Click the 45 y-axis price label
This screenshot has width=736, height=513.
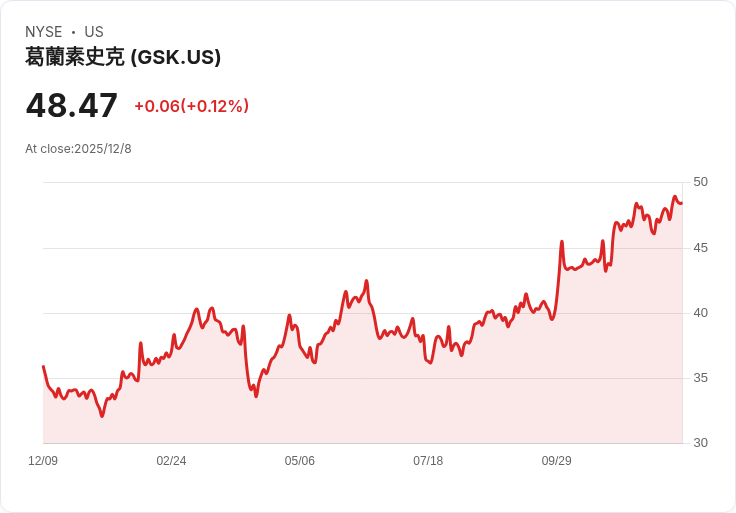700,247
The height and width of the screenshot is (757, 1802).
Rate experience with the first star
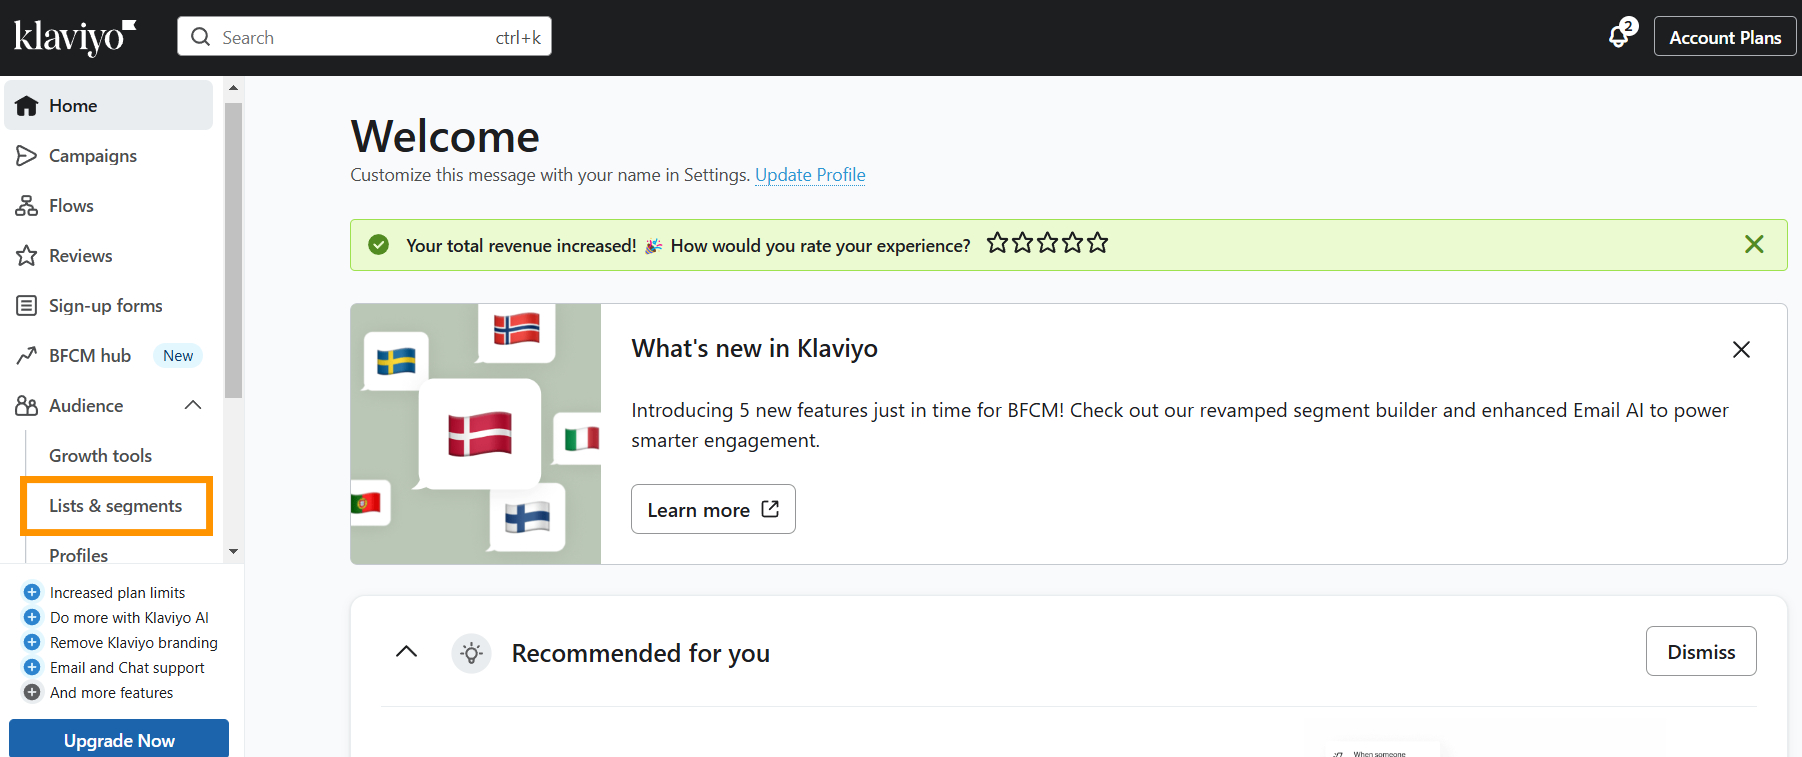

-----

### What is asked
Reproduce the listing above line for line, leaving out the pictures.

### Problem solution
Click the 45 y-axis price label
This screenshot has width=736, height=513.
700,247
The height and width of the screenshot is (757, 1802).
Rate experience with the first star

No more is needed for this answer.